Vape pens are the most common of the vaping devices. The vape pens are long and thin about the size of a pen for easy storage. They are broken up into three parts the battery, the atomizer and the juice tank, or e-juice tank. The juice tank holds the flavor that is vaporized. Vape pens have a wide variety of flavors such as apple pie, donut, Belgium waffles, different types of cereal, candy and even alcohol. Hookah pens are similar to normal vape pens with one distinct difference. The hookah pen’s juice tank doesn’t have nicotine in it, they just deliver the flavor. 

The newest form of vape device has become a viral sensation: the Juul, a smaller and sleeker vaping device. The Juul is different than the other vape devices in a few ways. The most noticeable difference between the Juul and other vape pens is the fact it looks like a USB drive. It has a USB attachment to charge the battery, making it easier to be unnoticed. It also has its own brand of juice tanks, only usable with the Juul. These juice tanks contain more nicotine then normal vape pens juice tanks. The Juul came to prominence with multiple reports of wide spread use by high school students. Students are attracted to the brand due to the misconception that it is safer then cigarettes and its discreetness. Juuls have become so popular that is has led to new verbiage for teens. Juuling is the act of using the Juul vape, usually on school premises, including in class rooms with teachers present.  

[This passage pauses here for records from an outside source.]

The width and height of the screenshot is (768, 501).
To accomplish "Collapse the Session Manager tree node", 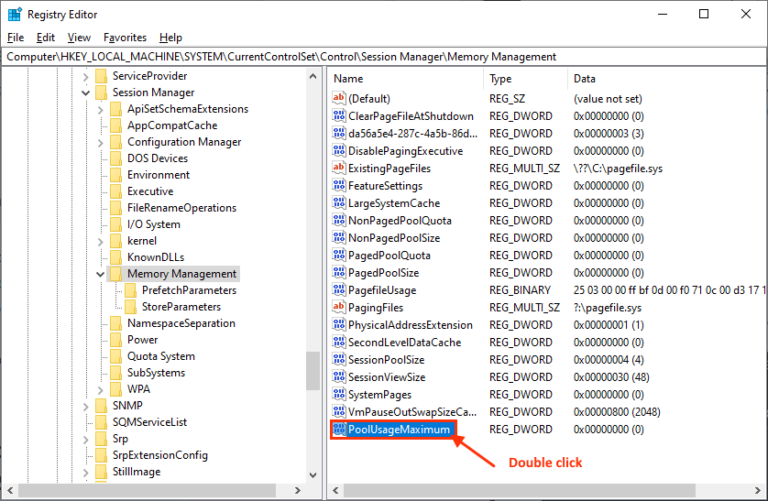I will click(x=87, y=93).
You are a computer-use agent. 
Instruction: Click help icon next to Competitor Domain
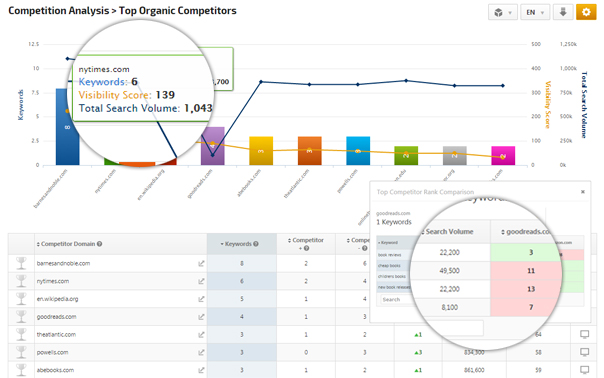(x=99, y=244)
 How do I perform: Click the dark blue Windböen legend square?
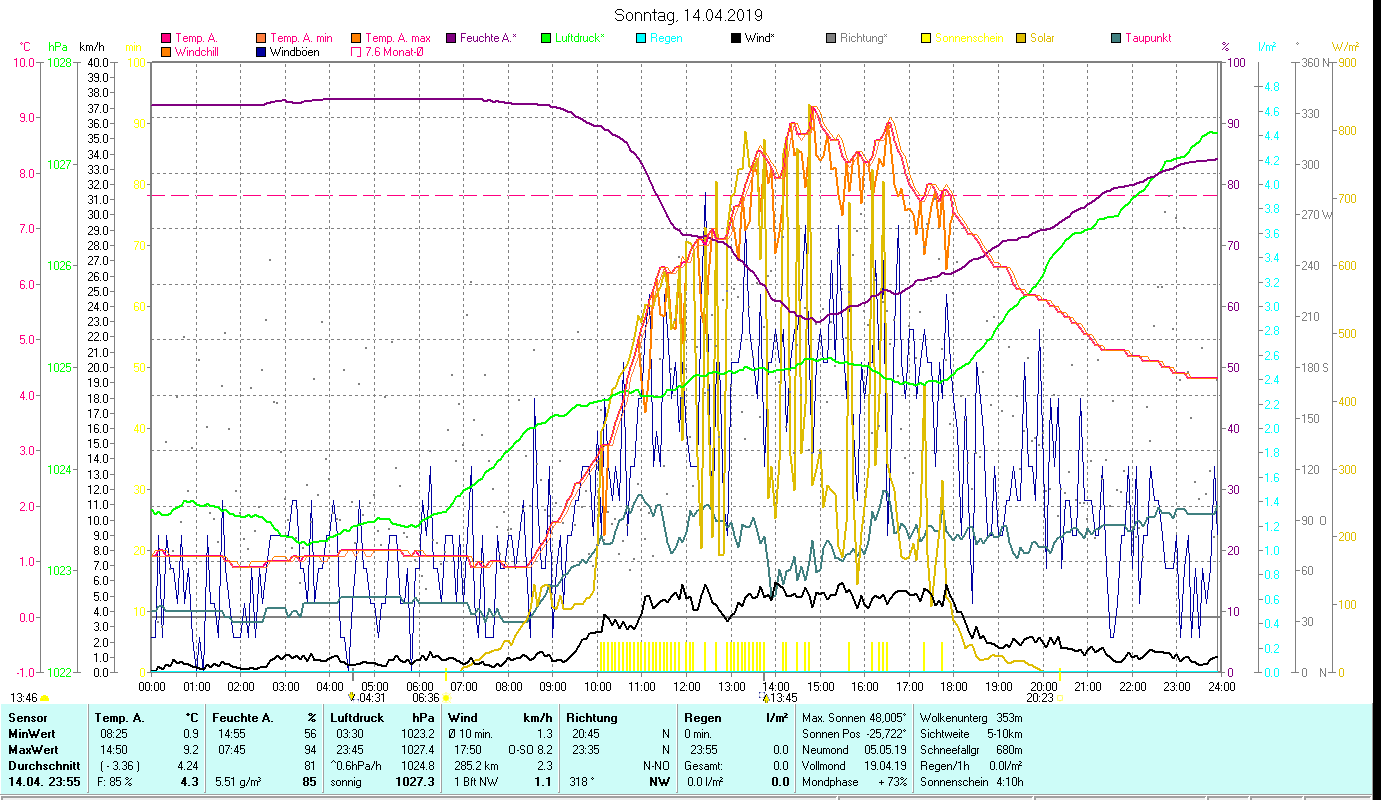click(x=262, y=52)
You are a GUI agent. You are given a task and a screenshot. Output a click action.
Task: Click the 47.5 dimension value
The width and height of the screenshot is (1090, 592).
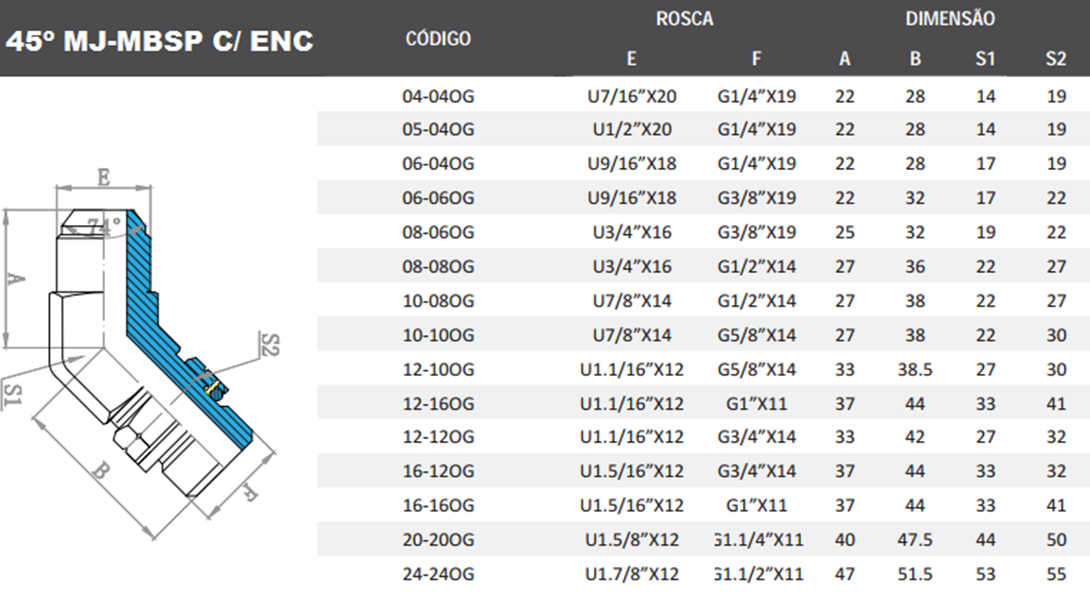(x=915, y=540)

After polling Mercy students, 41 percent of students said they vaped on a somewhat regular basis.  Most said they started it because they wanted to try it or were offered. Out of those who vaped, only 14 percent knew of the health risks associated with vaping. 

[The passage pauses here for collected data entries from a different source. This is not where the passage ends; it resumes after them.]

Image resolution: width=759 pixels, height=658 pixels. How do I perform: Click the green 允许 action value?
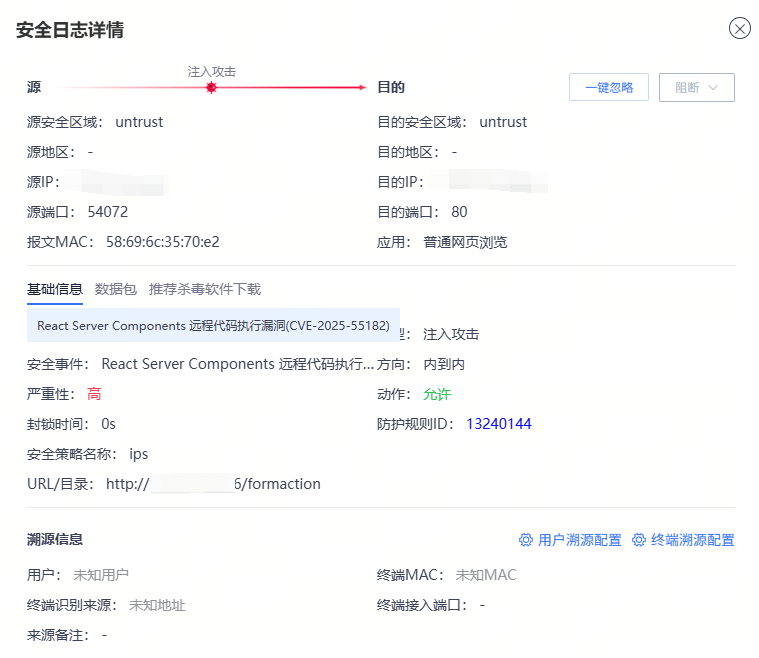tap(437, 394)
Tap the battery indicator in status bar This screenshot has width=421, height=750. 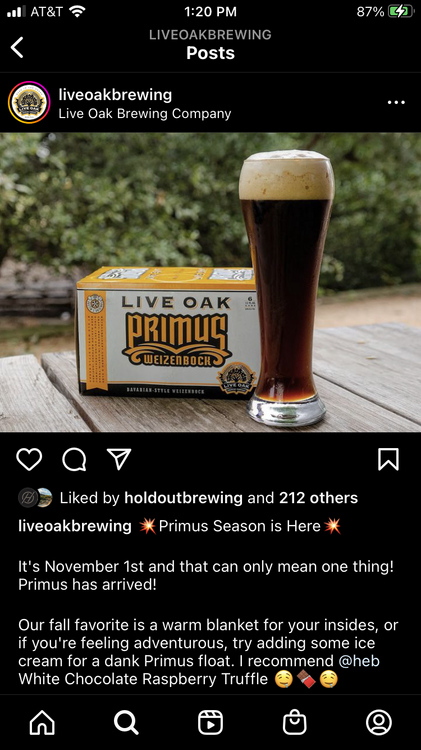[401, 12]
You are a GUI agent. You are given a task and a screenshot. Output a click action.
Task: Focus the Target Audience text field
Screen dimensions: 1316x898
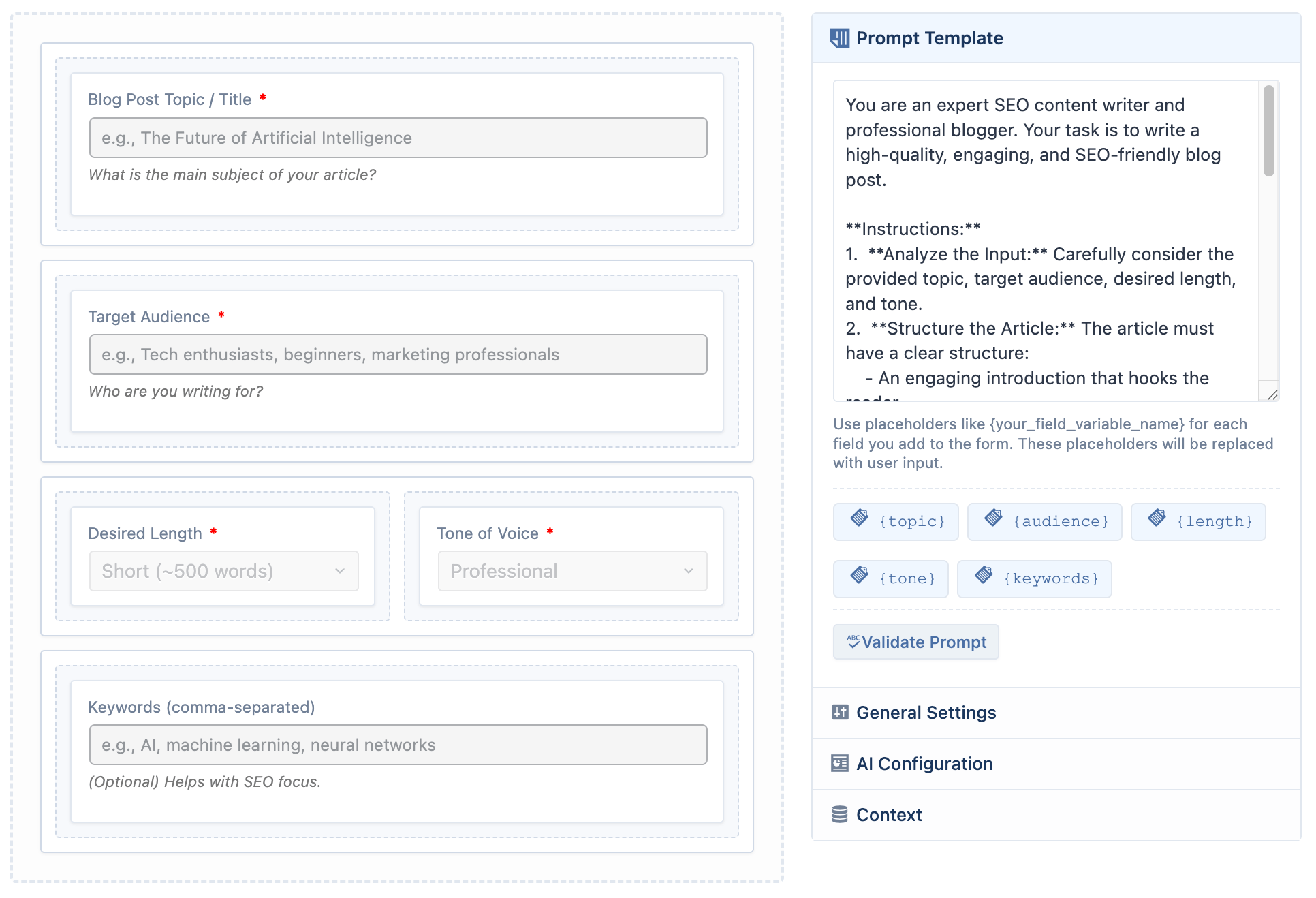click(398, 354)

“Lotta health risks in the world,” said Denzel Walters, a student at Mercy who vapes.

Nearly 60 percent of students said they did not vape and health risks was not a factor in their decision. A majority of students said they just weren’t interested in using vape products, while one noted he avoided it because he considered it feminine.

The current top selling brand of e-cig devices is Juul with 32 percent market share, according to Nielson, a global measurement and data analysis company. Other major electronic cigarette companies are Aspire, Kandypens and Halo brands. It was reported in 2015, the vaping industry brought in almost $4 billion dollars in the United States alone.  

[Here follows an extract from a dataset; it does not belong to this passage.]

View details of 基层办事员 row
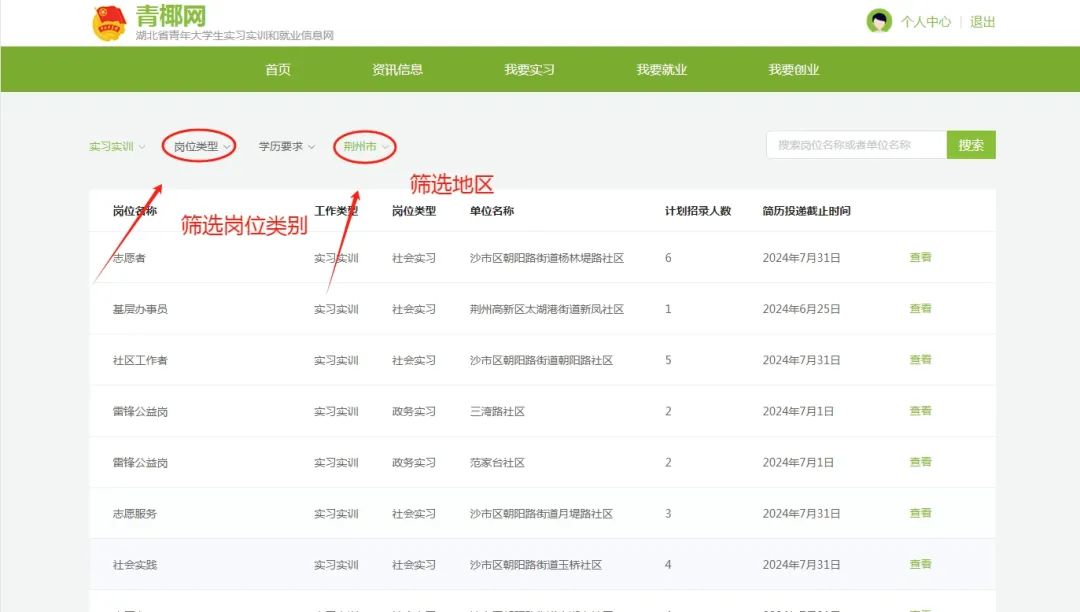Screen dimensions: 1080x612 click(920, 309)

The history of vaping looks like a modern occurrence, but it actually isn’t. The origins of vaping come from Ancient Egypt. There Egyptians would throw hemp seeds onto hot stones causing them to vaporize and leave a pleasant-smelling vapor. The first e-cigarette was invented in 1927 by Joseph Robinson. It was never commercialized and there is no known prototype for this early e-cigarette but it was patented in 1930 to Roy M. Wolvin. In 1963, the next step in vaping was created by Herbert Gilbert, a Korean war veteran. Gilbert created the first smokeless non-tobacco electronic cigarette. Gilbert’s electronic smokeless cigarette was never put into production. Gilbert attributes the lack of production of his e-cigarette because of forces outside his control. 

“Timing can be everything and I was ahead of my time, and in the midst of what some might say was the most powerful advertising period of big tobacco,” said Gilbert in a 2016 interview.  

The modern e-cigarette was created by Hon Lik, a Chinese pharmacist in 2003. Lik was heavy a smoker before coming up with his version of the e-cigarette, as was Gilbert. Lik credits his e-cigarette to quit smoking and to help other quit after seeing his father succumb to lung cancer as his inspiration to quit smoking.  

Electronic cigarettes began being sold in 2003 in China. In 2006, e-cigs were introduced into Europe and then America. Recently the popularity of e-cigs has boomed. According to the Center for Disease Control and Prevention in 2017, vapes became the most popular form of tobacco among young adults. 

“It’s the first uptick in children using tobacco products in a generation. This is a very alarming finding,” CDC Director Tom Frieden in an April 9th 2015 conference call to discuss the CDCs study on tobacco use with high school and middle school children.  

The facts about electronic cigarettes is changing on a rapid basis, and the verdict is still out on health risks, yet the numbers seem to show that youth involvement with vaping is trending up.